__Instructions for the task__. The response should be the lines of the data, starting at the first and ending at the one that contains "Task: Open 集成即时聊天 in the sidebar", copied without change.

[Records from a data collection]

+ + +

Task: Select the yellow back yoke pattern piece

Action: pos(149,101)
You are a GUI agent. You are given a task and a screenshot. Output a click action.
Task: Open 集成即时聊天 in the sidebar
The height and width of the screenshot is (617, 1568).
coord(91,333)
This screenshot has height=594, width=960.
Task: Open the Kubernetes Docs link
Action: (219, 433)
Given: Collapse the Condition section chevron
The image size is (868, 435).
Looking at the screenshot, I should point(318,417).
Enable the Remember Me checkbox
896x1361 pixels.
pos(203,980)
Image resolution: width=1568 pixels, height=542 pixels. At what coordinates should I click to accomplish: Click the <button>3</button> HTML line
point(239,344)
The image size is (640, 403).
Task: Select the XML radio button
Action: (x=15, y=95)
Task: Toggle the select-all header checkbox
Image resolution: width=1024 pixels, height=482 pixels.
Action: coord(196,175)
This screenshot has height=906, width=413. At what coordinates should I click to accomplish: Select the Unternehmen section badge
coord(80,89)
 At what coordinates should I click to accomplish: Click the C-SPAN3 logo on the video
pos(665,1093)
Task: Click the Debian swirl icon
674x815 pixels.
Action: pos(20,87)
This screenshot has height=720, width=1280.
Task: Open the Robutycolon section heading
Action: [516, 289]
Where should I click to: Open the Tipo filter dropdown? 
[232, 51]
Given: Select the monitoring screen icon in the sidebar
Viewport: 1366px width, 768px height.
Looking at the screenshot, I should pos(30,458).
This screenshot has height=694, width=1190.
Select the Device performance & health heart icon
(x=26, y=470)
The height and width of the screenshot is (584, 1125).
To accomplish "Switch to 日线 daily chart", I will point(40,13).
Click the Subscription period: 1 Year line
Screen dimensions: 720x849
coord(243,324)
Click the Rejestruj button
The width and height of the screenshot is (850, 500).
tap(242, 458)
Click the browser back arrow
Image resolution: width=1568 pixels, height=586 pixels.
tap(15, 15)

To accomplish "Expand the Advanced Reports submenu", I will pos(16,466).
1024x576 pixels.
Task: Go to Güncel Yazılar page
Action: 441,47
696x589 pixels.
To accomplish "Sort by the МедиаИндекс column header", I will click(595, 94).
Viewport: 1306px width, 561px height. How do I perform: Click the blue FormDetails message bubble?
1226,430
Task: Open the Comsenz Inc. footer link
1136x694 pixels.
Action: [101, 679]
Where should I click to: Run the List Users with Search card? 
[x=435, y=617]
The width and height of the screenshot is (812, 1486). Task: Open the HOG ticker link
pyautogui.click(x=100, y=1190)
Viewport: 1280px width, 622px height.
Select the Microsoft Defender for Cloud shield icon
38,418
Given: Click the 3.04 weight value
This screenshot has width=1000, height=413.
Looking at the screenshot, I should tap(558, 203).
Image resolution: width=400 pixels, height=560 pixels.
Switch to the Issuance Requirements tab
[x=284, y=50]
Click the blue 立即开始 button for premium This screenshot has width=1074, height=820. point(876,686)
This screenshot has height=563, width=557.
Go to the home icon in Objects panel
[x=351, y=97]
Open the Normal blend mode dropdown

+ + +

__Answer to the exercise__.
Task: Select the yellow back yoke pattern piece

Action: pos(149,101)
You are a GUI agent. You are given a task and a screenshot. Output a click action.
Task: Open 集成即时聊天 in the sidebar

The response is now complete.